Cited http://isweb.uni-koblenz.de/Research/Tagdataset and
http://tagora-project.edu

First question, from the conference
host, was about whether the user interface affects tagging behavior?
[Here I am, thinking that I’m an idiot, and a big-shot followed up on
something that dimly appeared to my Humanities brain. I confess I
didn’t follow the answer but that’s my fault — I was high-fiving
myself for having wondered about that earlier.]

Todd
presented. Organization of knowledge… the printing press was “a
start” at organizing human knowledge. [Well… the codex, the classical
form of the argument, rhyme, abstract thought… but I digress.]

Great–
Todd notes that the audience doesn’t need an introduction to tagging,
but notes the value of communicating the way he frames tagging. We all
have individualistic motivations for tagging, but the result is a
global knowledge map; the research posits that tags create a
lower-dimensional representation of the material the tags describe.

This
is a distributive process with hundreds and thousands of users, and
trying to infer high-level behavior is challenging.  If we sample
therefore don’t know whether we’re sampling the data accurately. Noted
the Measure/Model/Innovate cycle, and indicated roadblocks when you’re
measuring a dataset that you don’t own.

Information theory — how much information do tags tell us about an underlying document.

Entropy
measures the uncertainty in a dataset. A heterogenous set has maximun
entropy at log n, minimum of 0. You can increase entropy by increasing
the number of things in your dataset; or you can keep n constant and
make data more uniform [did he mean to say less uniform?]

[I lost track for a while because my blog was having trouble saving…  picking back up]

Overview of the data collected from deli.cio.us over about 120 weeks. The number of documents increases rapidly… there have to be many tags for every individual document that comes into the system.

Entropy of the document set is rising… the diversity of the document set is increasing over time. People are creating new content for the system, rather than re-enforcing opinions that have already been entered into the system. This is good for del.icio.us in the long term.

Tagging in delicious is both encoding and retrieving. Encoding — users have some notion of document space and future use; how likely are you to use a document in the future? We’re sending a message to ourself in the future that we’re going to have to retrieve. [How intersting — this concept might be very useful in getting students to think about the value of taking notes in class or annotating their journey through a challenging academic or literary text.]

Around week 80, there’s a dramatic stabilization of the entropy curve. The number of tags are increasing over time. People are becoming more and more likely to set up a tag that’s already in the document space. [What happened around that time to create that change?

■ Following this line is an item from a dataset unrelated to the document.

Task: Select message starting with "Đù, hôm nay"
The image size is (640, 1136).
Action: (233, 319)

Did some blogging tool or some content site like Wired add “delicious” tags to its content?]

Tag “efficiency” is decreasing — crested around week 40.  Tags are becoming less and less signficant. The descriptive power of English is limited.

Do people change their behaviors to re-capture some of that efficiency? People are starting to add more tags to each item in response to the navigation pressure. Ziff’s principle of least effort. If you are just archiving a document, you probably won’t put much effort into the tagging.  Putting the notion of tagging in to the framework of information theory.

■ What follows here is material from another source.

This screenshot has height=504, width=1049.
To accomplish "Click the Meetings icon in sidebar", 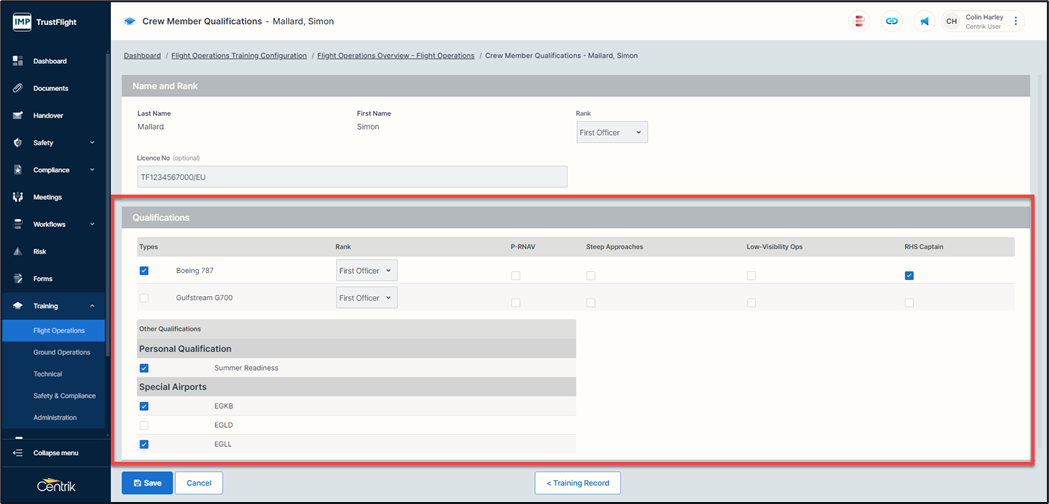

[My observation… the delicious interface changes over time, so the nature of tagging changes over time.]

Rather than delicious suggesting tags others have used, try asking the user to come up with new tags [as Google does in its picture-tagging game].

[During the Q and A I asked whether the drop at week 80 was realted to a change in the del.icio.us interface, but Todd says not. They did notice other phenomena that corresponded with changes in the user interface.]